* DIRECTION:
Copy out the stretch from the row that contains "You are a computer-use" through the end of the rows, shifting every coordinate in the answers by adding 113 to it. Leave the pictures out.

[Rows on finding words and elements]
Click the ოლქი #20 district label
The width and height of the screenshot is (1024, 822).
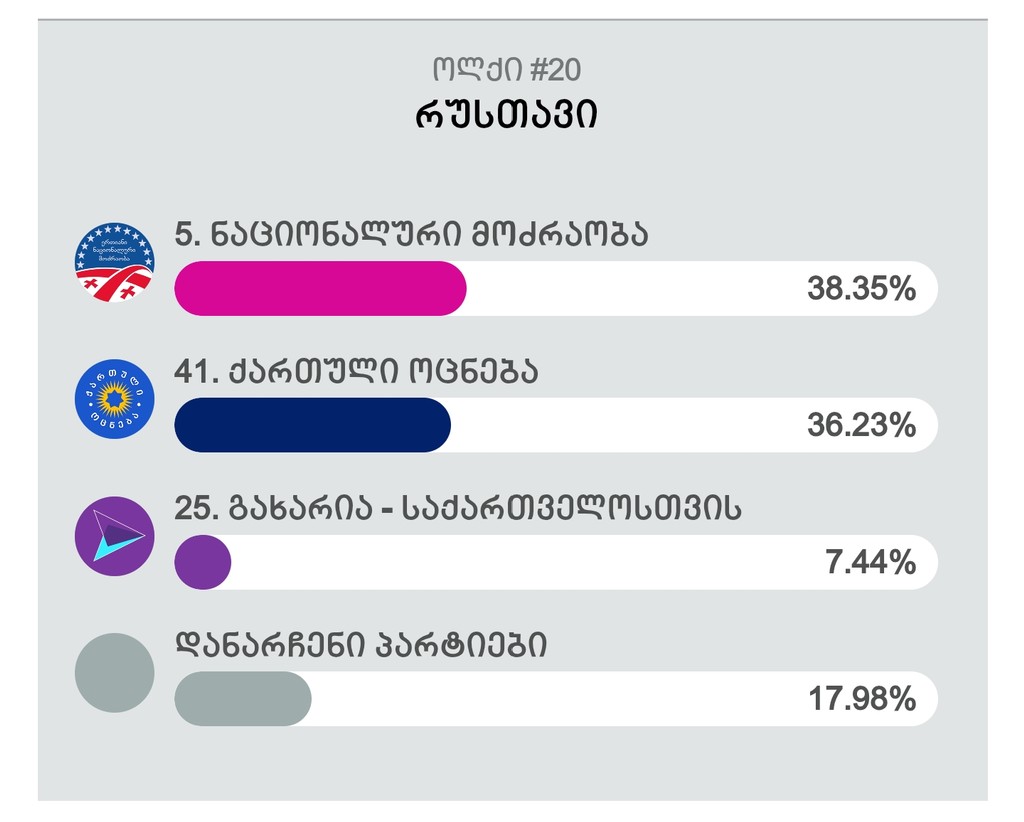pyautogui.click(x=506, y=69)
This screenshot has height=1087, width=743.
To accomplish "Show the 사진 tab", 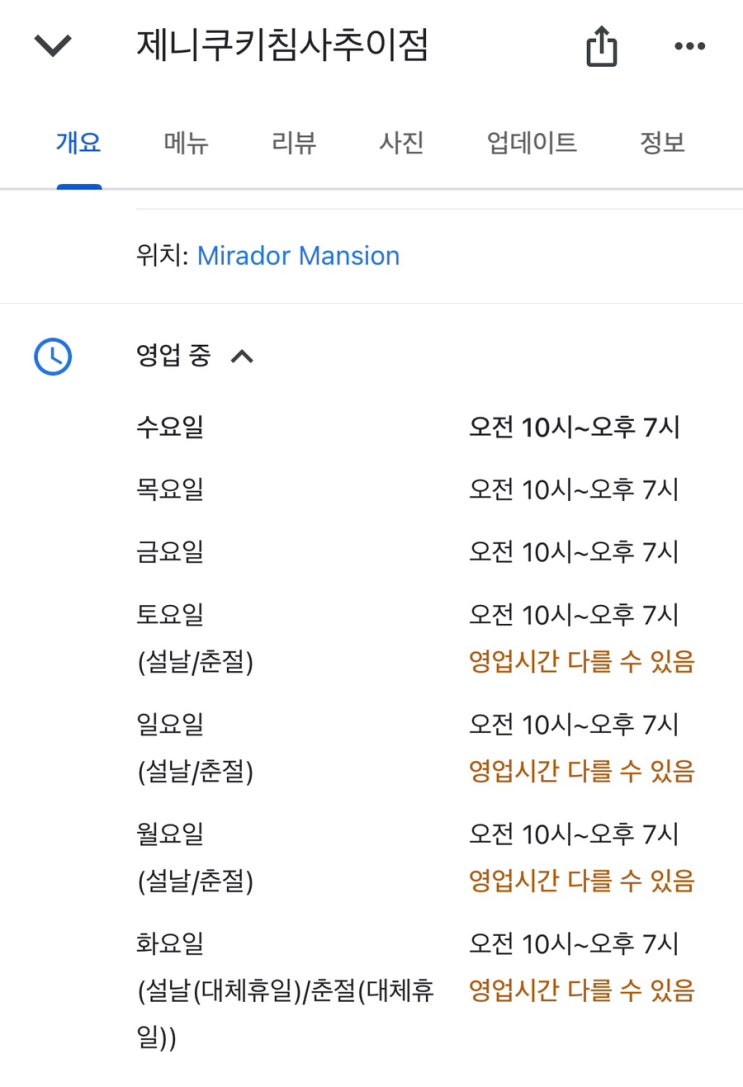I will click(402, 143).
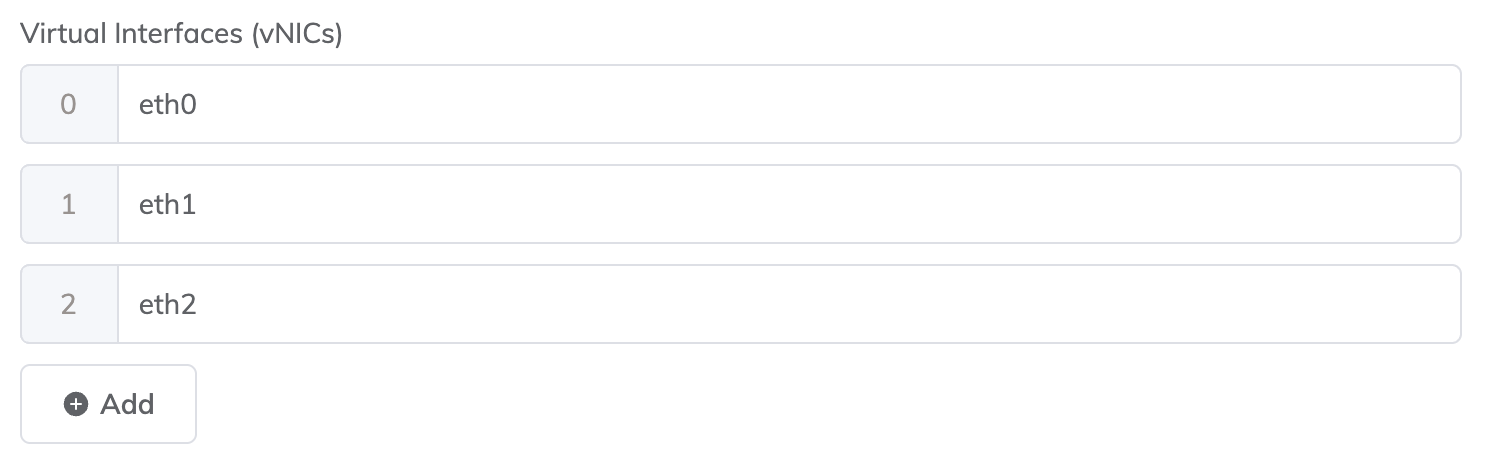Viewport: 1490px width, 458px height.
Task: Select the number 1 beside eth1
Action: 68,204
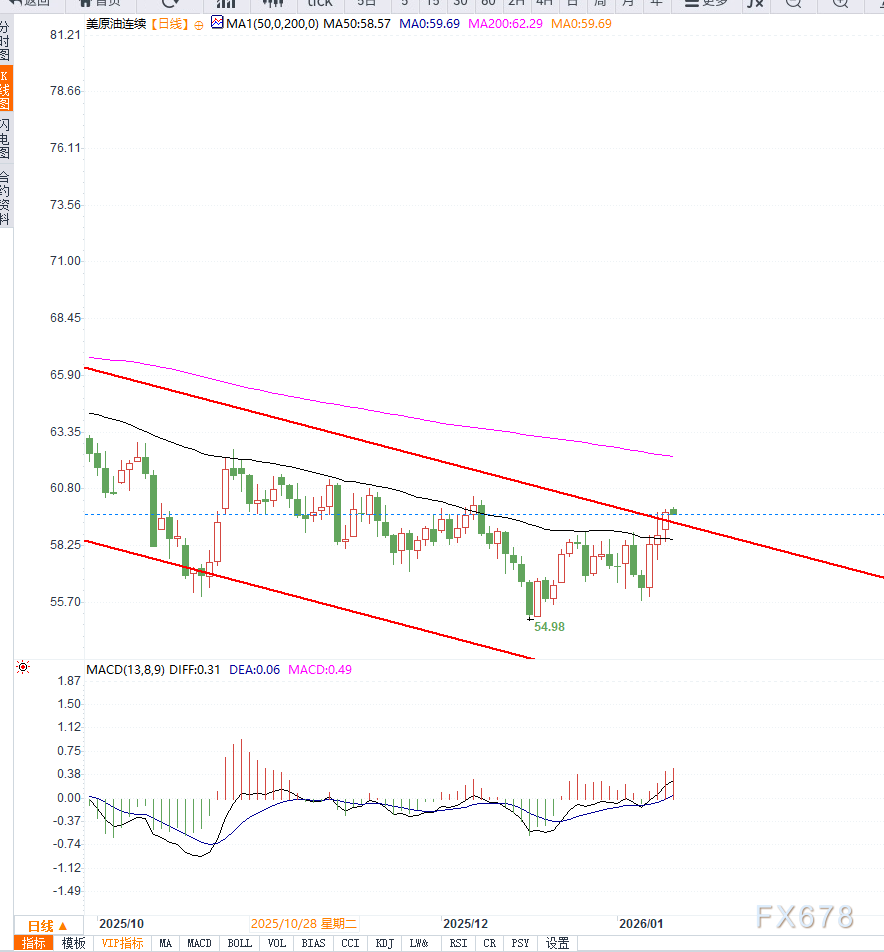Screen dimensions: 884x952
Task: Select the BOLL indicator tab
Action: pyautogui.click(x=239, y=942)
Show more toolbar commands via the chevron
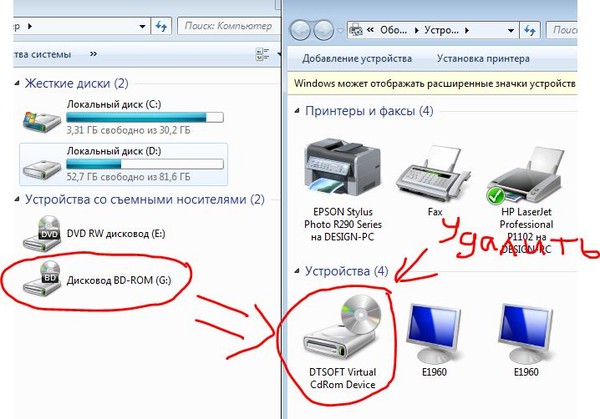Image resolution: width=600 pixels, height=419 pixels. click(x=93, y=54)

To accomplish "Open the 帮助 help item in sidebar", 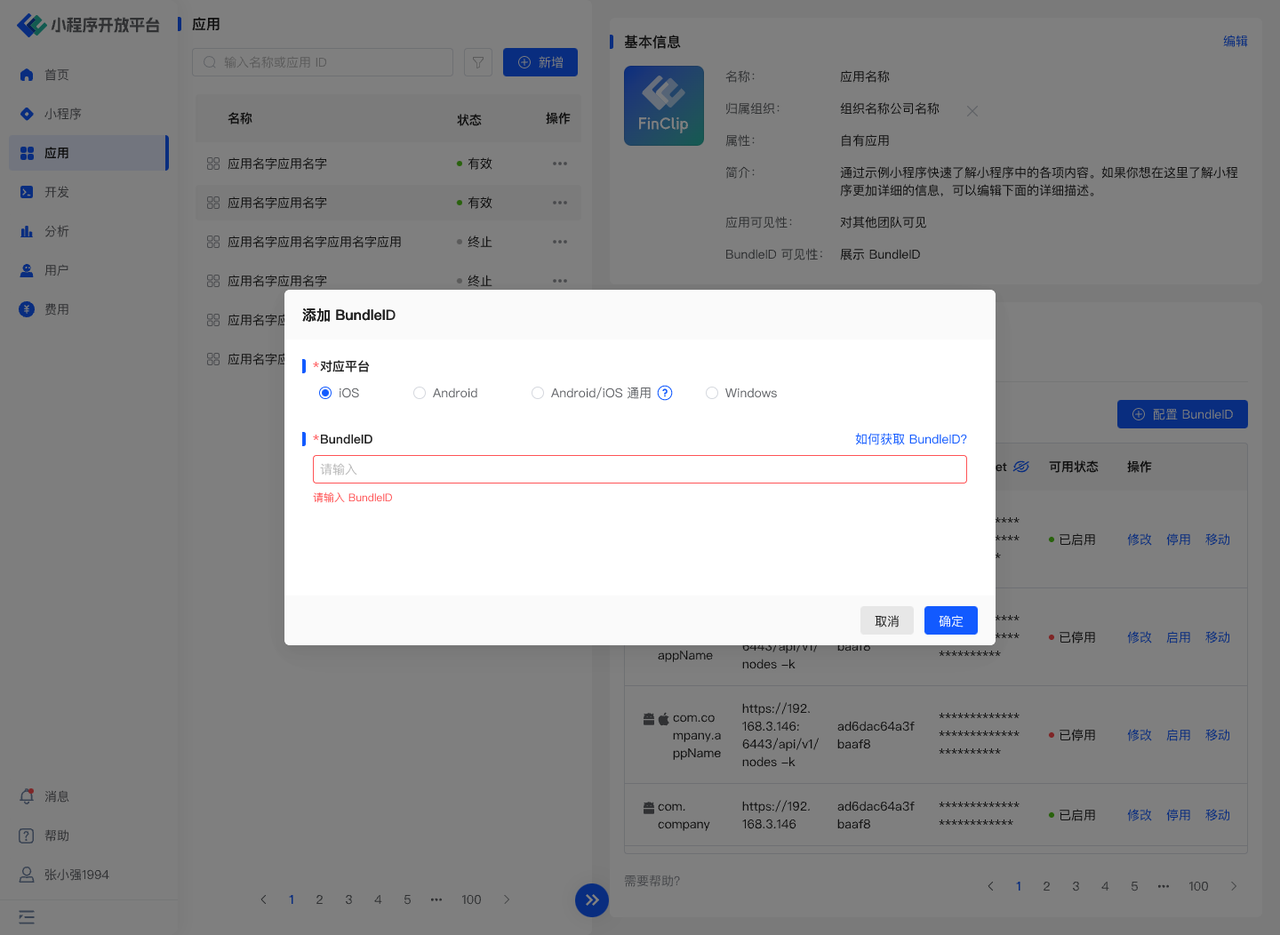I will pyautogui.click(x=57, y=835).
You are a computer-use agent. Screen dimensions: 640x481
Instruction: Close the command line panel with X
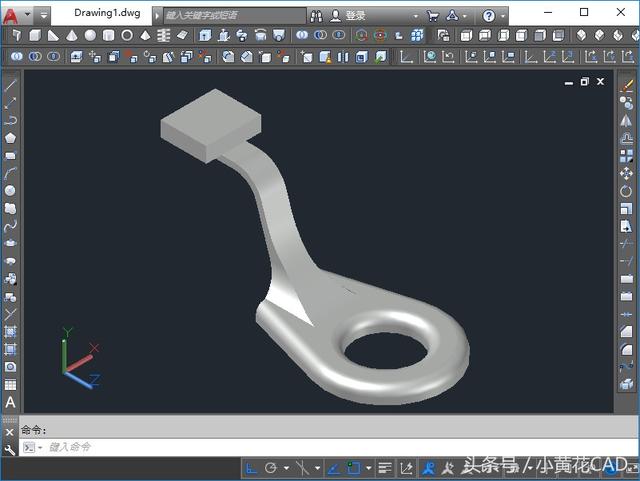point(9,432)
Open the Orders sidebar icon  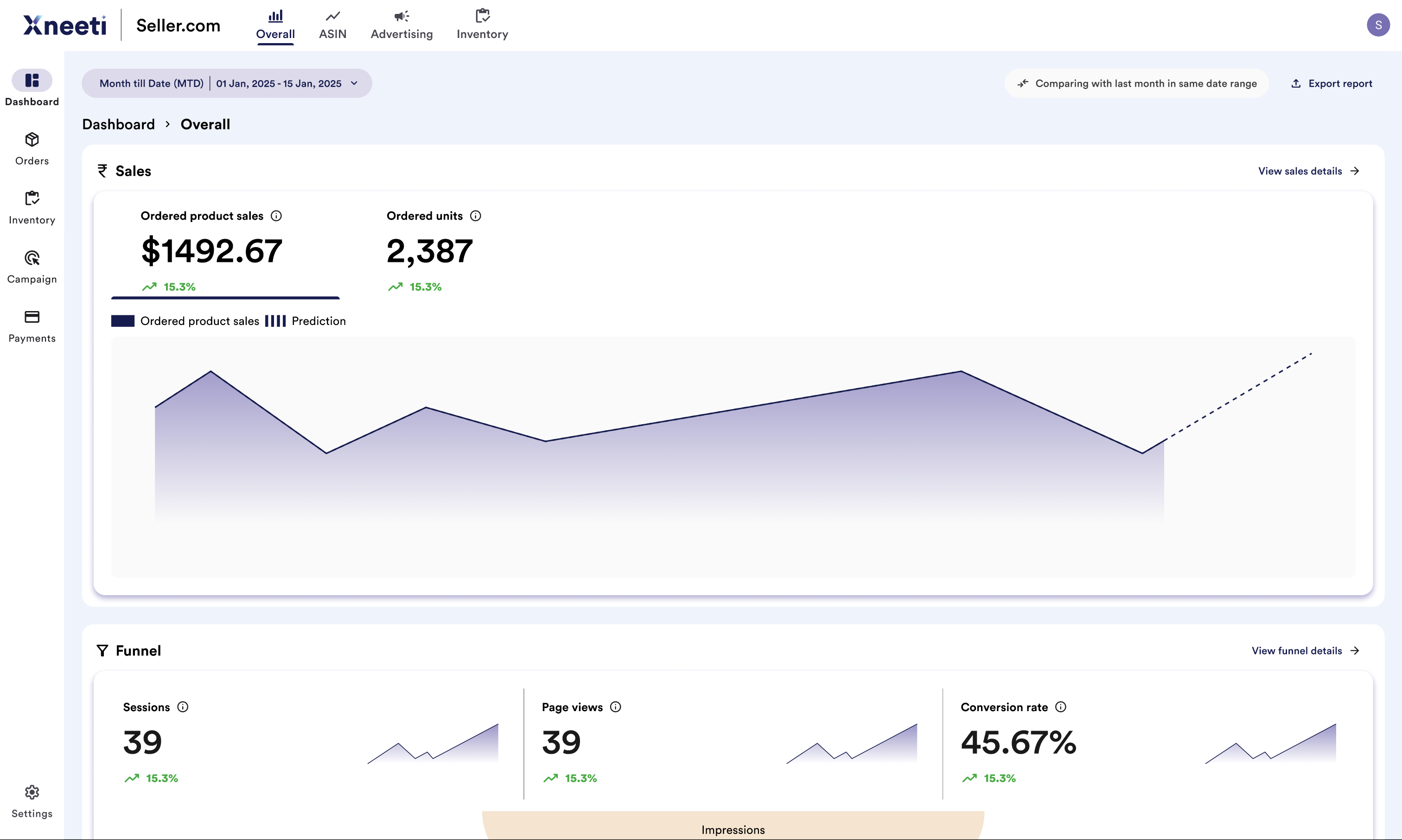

* COMPLETE RESPONSE:
You are a computer-use agent. Screen dimensions: 640x481
Instruction: Close the command line panel with X
point(122,545)
Open the Orders sidebar icon  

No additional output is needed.